→ WHAT IS EXPECTED:
Restate, word for word and with no pictures, the stretch of lines in the data below that begins at the line with "Instruction: Click the Motion sensors icon" and ends at the line with "Image resolution: width=487", inclusive.

(Stored data)

----------

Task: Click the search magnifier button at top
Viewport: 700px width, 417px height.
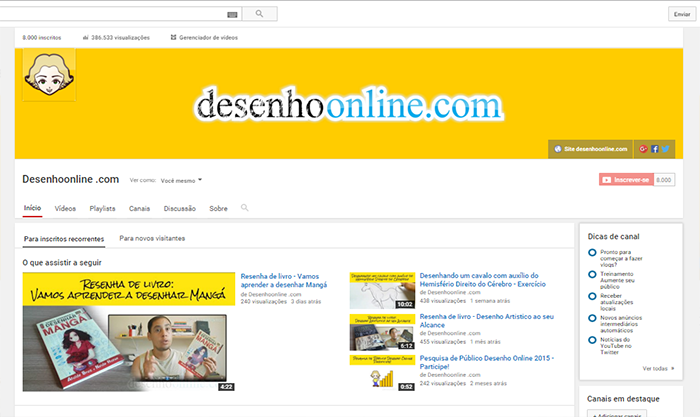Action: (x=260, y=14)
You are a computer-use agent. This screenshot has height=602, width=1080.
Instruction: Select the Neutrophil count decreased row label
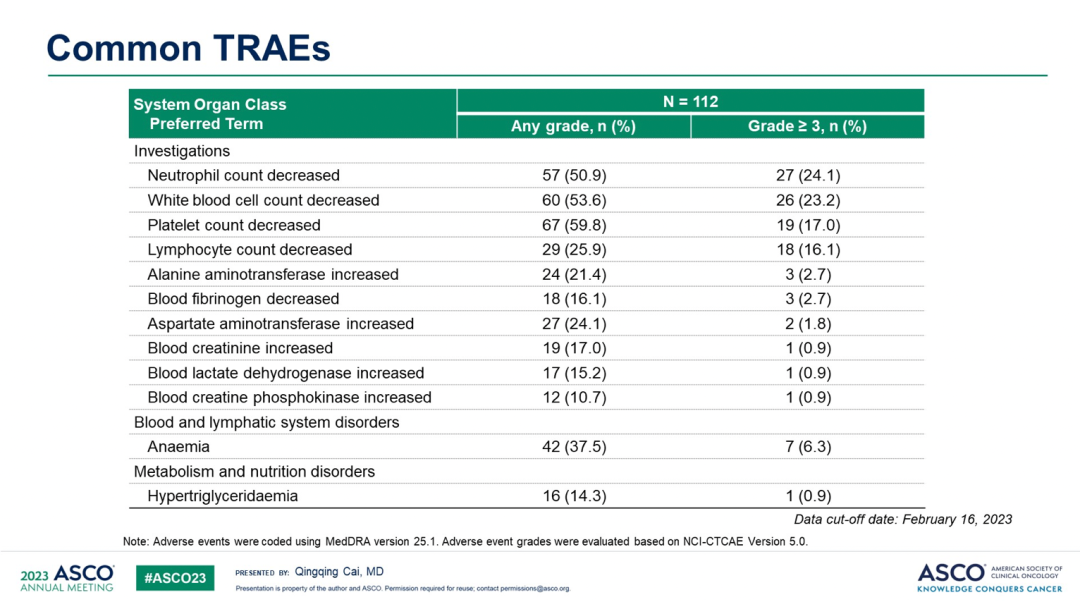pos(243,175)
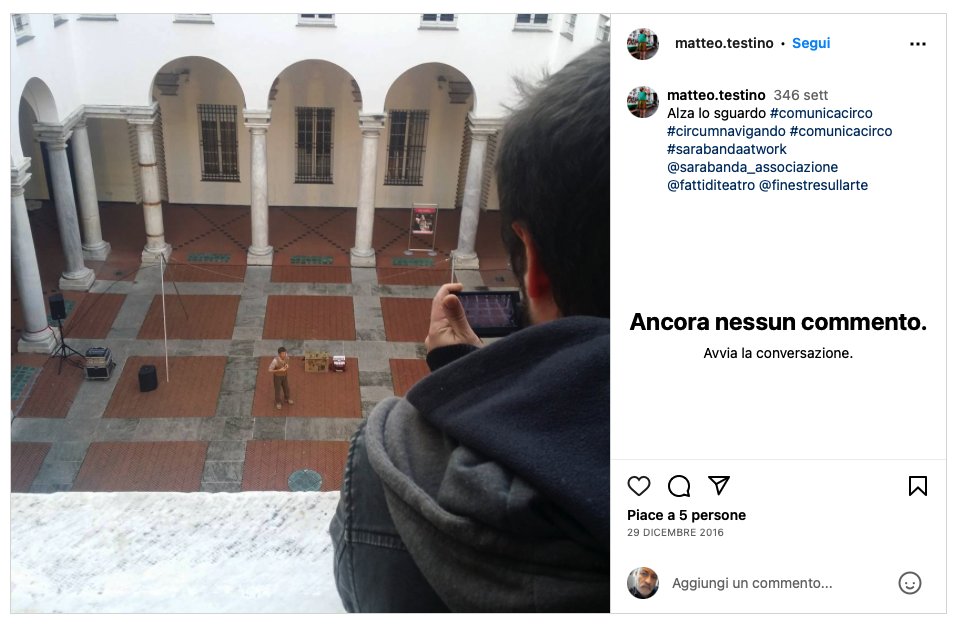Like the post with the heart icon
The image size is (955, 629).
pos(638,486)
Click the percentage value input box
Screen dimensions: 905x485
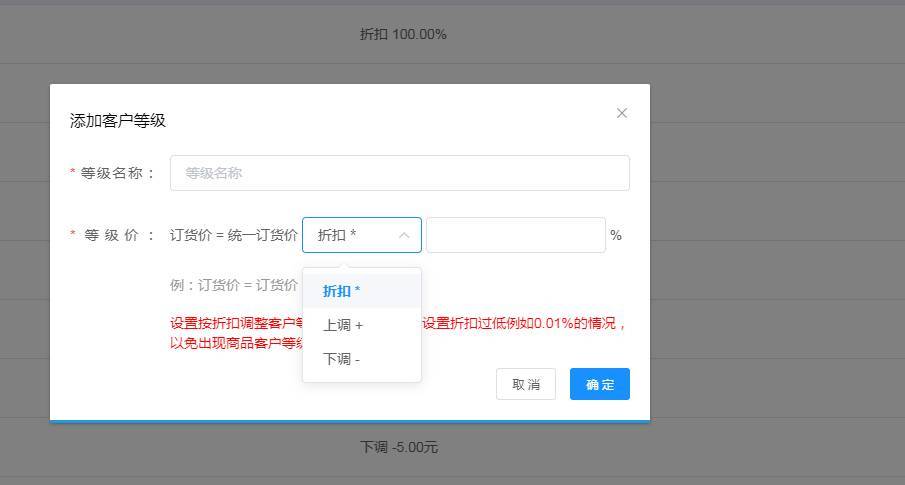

----------

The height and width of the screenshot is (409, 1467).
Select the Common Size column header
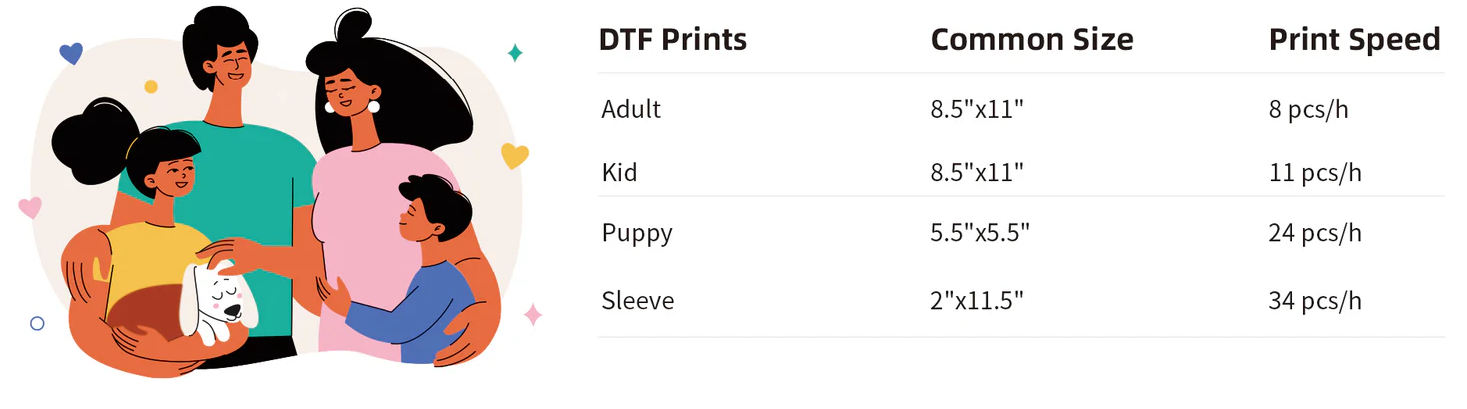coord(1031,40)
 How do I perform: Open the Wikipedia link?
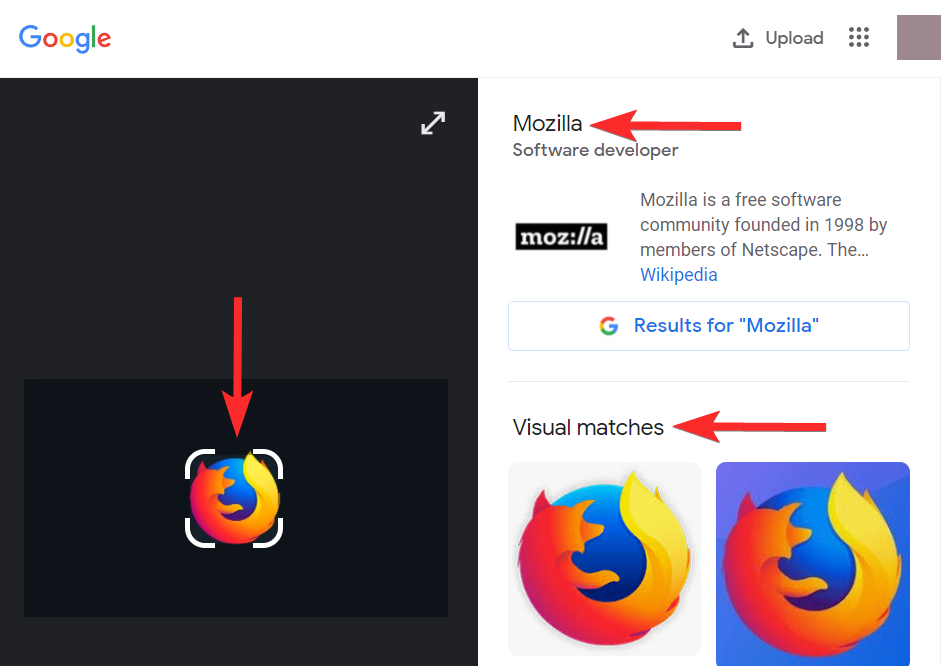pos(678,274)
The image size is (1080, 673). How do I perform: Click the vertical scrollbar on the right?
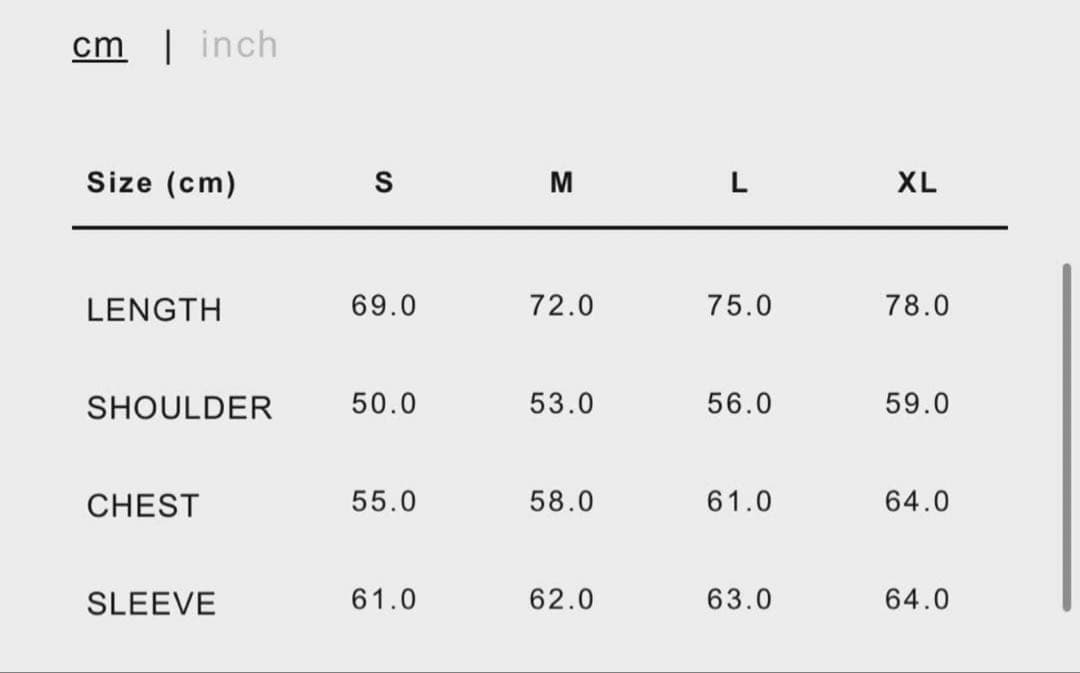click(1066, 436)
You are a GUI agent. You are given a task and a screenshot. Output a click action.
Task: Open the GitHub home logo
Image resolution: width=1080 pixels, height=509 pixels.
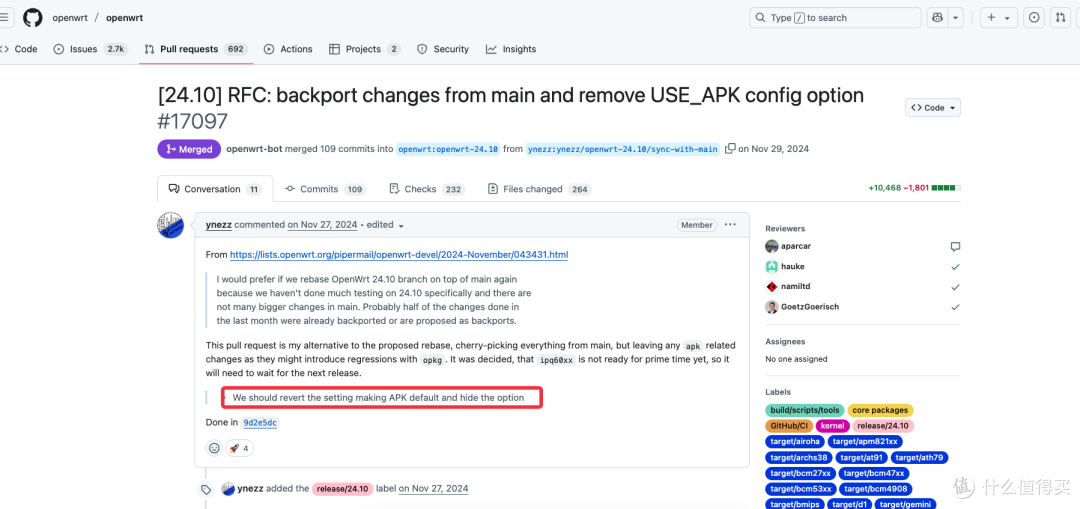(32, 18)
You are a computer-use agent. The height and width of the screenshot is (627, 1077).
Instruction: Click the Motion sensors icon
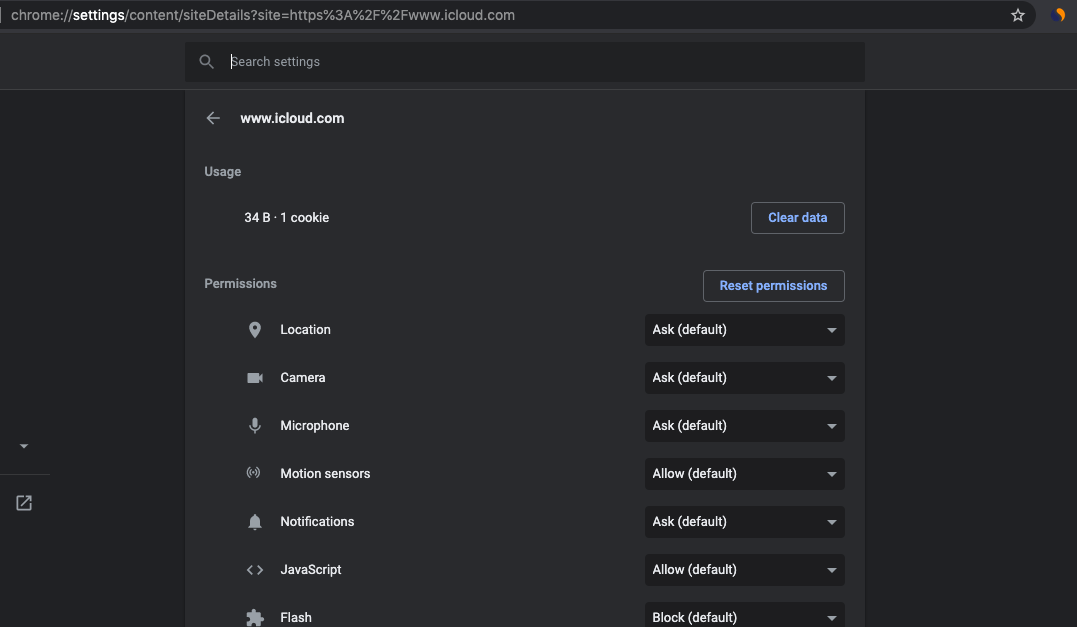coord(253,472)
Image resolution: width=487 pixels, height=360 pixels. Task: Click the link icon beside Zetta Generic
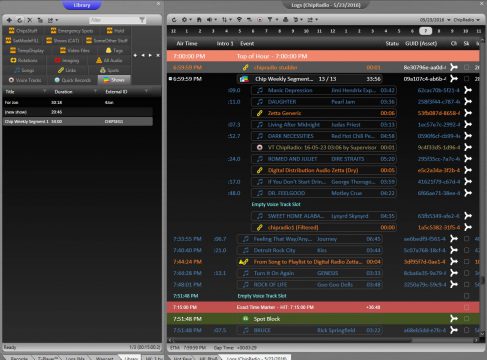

----------

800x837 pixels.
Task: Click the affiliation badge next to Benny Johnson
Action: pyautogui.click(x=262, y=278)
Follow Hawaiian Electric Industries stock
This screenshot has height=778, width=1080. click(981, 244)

----------

→ ANSWER BELOW:
Instruction: Click the Motion sensors icon
coord(253,472)
Image resolution: width=487 pixels, height=360 pixels. Task: Click the link icon beside Zetta Generic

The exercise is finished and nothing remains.